The day begins with Circle Time, just before math class. The children sing, share, and practice breathing exercises to calm themselves and focus their attention. Priceless skills for all of life!

In his wonderful book Where You Go, Is Not Who You’ll Be: An Antidote to the College Admissions Mania, Frank Bruni, a long-time New York Times columnist and feature writer, laments the tragic failures of the traditional approach of forcing children into a system that ignores the way they are made. He excoriates today’s approach which is oriented toward improving the children’s high school grades and SAT scores and preparing every child to be accepted at Harvard or its equivalent. I think it is a wonderful sign that St. Francis High School in Mountain View, for example, has made Bruni’s book required reading for every parent.

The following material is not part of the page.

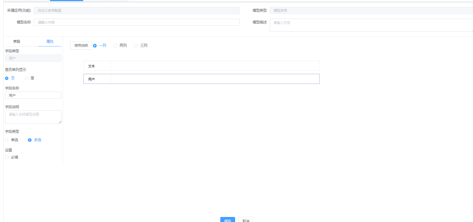Click the 取消 button
The height and width of the screenshot is (222, 473).
[246, 220]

I often talk with parents of kindergarten children who are deeply concerned about this very false and misleading kind of rigor, which fails to tune into the child’s actual needs at each developmental stage, and which, in kindergarten, must include play.

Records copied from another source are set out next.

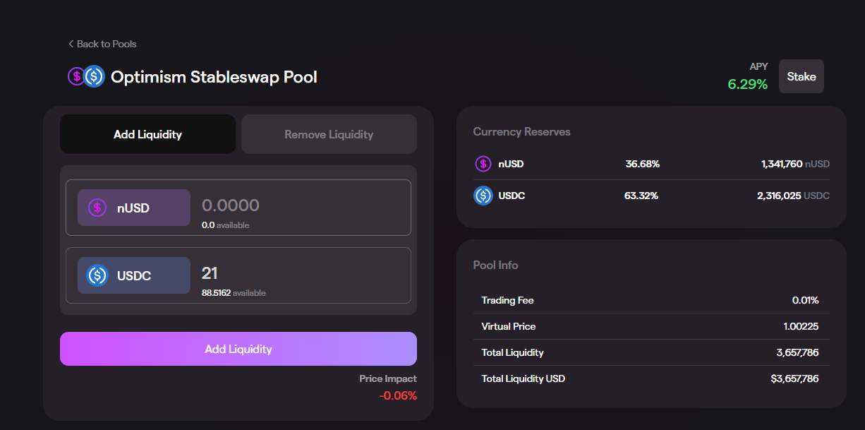Select the USDC token label chip
This screenshot has height=430, width=865.
(133, 275)
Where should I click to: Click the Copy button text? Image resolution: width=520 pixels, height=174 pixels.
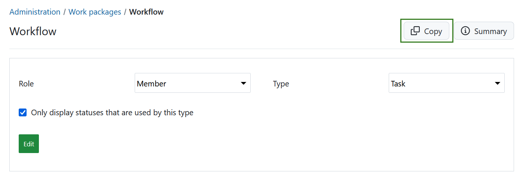click(433, 31)
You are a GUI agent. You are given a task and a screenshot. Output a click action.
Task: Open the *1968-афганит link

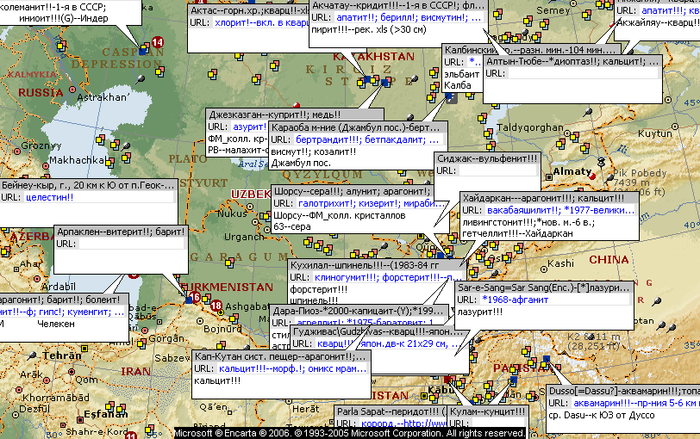point(512,299)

In the very early years, children should be learning that learning is fun and that mastering academic challenges is exhilarating. At this age, they are very open to whatever is going on in the classroom and at school. And an instructor who can bring together the twin threads of learning and play, and do it in a happy, loving way, will be very successful. As we demonstrate in our book, Head & Heart: How a Balanced Education Nurtures Happy Children Who Excel in School & Life, our kindergartners are not falling behind their Harvard-acceptance competitors. Quite the opposite, as a direct result of the playful approach, some are even able to absorb concepts at more advanced curriculum level.

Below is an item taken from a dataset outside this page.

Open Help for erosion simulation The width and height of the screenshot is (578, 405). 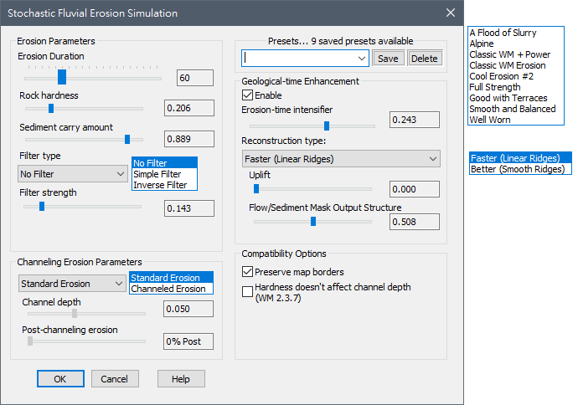pos(181,379)
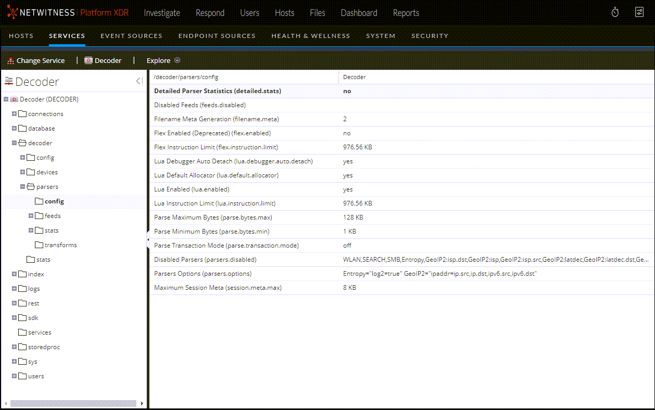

During the first months of PreK-K, the students learn that learning is great fun when they are challenged at their own level. Once they have reached that understanding, they are able and eager to spend time learning quietly together – a most unusual and happy accomplishment for a classroom of four- to six-year-olds!

When learning is delivered in a format that matches their natural development, children become deeply engaged. Thus – believe it or not! – you will find four or five tiny tots working silently together, heads bowed in deep concentration.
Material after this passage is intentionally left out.